> TEXT PROVIDED:
---+---

The 3 Things Every Organisation Gets Wrong When They Start With AI
I've spent the last two months building products with Claude, Gemini, Grok, and OpenAI every day. Before that, I led enterprise technology programmes in defence, aerospace, and aviation. From both perspectives, I see the same three mistakes organisations make when they start with AI.
Mistake 1: Starting with the technology
Most organisations begin their AI journey by picking a tool. They get a ChatGPT Enterprise licence, run a few demos, and then try to figure out where to use it. This is backwards. You should start with your highest-friction workflows and then find the AI tool that addresses them. Technology-first adoption leads to expensive experiments that don't stick.
Mistake 2: Running pilots that go nowhere
The pilot programme is where AI adoption goes to die. A small team experiments with AI for 6 weeks, produces a report, and then nothing happens. The problem isn't the pilot — it's that most pilots are designed to evaluate the technology rather than to deliver a working workflow change. A good AI implementation should deliver measurable time or cost savings within 2-4 weeks, not a PowerPoint deck.

---+---

> TASK INSTRUCTIONS:
1. Do these statements agree with the article on early AI mistakes? (a) The author led enterprise technology programs in healthcare. (b) A good AI implementation should show measurable savings within 2-4 weeks. (c) The pilot itself is the problem. Answer yes or no for each, quoting the words that decide it.
2. How would you sum up the article on early AI mistakes in two sentences?
3. Can you carry the article on early AI mistakes forward from its final sentence?

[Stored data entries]

---+---

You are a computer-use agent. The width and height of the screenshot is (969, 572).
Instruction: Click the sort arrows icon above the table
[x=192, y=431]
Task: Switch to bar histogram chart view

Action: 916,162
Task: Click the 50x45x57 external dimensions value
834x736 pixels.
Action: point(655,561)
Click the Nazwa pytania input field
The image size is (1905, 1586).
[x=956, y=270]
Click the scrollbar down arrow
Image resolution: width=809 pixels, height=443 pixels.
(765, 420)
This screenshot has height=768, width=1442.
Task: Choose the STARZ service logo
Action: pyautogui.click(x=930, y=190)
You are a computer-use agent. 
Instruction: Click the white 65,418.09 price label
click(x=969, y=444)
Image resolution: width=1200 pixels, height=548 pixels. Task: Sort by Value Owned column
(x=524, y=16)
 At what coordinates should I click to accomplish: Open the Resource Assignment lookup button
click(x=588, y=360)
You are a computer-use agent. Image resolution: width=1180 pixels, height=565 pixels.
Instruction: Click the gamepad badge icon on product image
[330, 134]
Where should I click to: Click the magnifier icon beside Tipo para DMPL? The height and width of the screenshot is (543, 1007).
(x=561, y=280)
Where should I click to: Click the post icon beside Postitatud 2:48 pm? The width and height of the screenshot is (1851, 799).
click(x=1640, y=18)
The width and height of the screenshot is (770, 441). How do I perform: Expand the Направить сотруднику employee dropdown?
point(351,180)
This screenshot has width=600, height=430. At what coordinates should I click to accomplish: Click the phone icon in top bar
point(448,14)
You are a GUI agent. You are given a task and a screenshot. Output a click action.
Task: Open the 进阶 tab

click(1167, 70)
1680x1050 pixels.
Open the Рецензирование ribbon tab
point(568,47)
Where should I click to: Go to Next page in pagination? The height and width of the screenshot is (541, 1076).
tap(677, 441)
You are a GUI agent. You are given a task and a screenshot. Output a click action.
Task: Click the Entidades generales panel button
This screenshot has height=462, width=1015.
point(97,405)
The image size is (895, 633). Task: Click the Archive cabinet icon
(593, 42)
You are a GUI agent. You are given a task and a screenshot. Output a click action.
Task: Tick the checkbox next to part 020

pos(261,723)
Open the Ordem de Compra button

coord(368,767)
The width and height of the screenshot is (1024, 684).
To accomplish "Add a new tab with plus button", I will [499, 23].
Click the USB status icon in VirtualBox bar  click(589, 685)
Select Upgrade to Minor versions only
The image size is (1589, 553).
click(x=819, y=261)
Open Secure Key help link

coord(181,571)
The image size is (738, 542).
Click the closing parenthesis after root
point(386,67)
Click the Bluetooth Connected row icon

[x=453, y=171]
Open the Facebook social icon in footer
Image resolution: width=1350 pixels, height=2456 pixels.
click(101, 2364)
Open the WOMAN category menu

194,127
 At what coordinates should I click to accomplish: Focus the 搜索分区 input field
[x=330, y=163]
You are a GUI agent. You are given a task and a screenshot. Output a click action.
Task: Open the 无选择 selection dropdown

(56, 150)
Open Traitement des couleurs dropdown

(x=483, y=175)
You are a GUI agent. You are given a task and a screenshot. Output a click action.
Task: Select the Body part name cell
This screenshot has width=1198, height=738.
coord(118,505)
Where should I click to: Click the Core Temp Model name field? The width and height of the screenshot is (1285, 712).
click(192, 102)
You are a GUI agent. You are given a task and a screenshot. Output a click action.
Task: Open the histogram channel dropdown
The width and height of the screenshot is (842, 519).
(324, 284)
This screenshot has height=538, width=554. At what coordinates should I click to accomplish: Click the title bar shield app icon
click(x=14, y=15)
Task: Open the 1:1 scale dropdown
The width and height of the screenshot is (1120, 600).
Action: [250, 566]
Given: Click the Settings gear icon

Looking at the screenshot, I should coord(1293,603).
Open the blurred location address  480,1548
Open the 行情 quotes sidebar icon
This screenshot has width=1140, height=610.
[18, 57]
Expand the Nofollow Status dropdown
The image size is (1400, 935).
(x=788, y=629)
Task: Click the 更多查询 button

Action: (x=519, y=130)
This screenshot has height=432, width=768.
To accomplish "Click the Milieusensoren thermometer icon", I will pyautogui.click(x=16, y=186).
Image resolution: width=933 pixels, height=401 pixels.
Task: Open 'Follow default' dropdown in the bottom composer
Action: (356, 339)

---+---

> LIST OF ANSWERS:
1.
(a) No: "I led enterprise technology programmes in defence, aerospace, and aviation."
(b) Yes: "A good AI implementation should deliver measurable time or cost savings within 2-4 weeks, not a PowerPoint deck."
(c) No: "The problem isn't the pilot — it's that most pilots are designed to evaluate the technology rather than to deliver a working workflow change."

2. The author has built products daily with Claude, Gemini, Grok, and OpenAI and previously led enterprise technology programs, and from both vantage points sees organizations make the same mistakes when starting with AI. The mistakes described are picking a tool before finding the highest-friction workflows, and running pilots that evaluate the technology instead of delivering a working workflow change with measurable time or cost savings within 2-4 weeks.

3.
Mistake 3: Treating AI as a tool instead of a workflow shift
Adding AI to an existing workflow is like putting a turbo engine in a car that still has a horse harness attached. The real gains come from redesigning workflows around AI's capabilities — not from automating individual tasks within broken processes. This requires someone who understands both the technology and the organisational dynamics. That's rare.
The path forward
Start with your most painful workflows. Pick one. Implement AI-augmented processes that deliver measurable results in weeks. Use that success to build momentum for broader adoption. That's the playbook that actually works.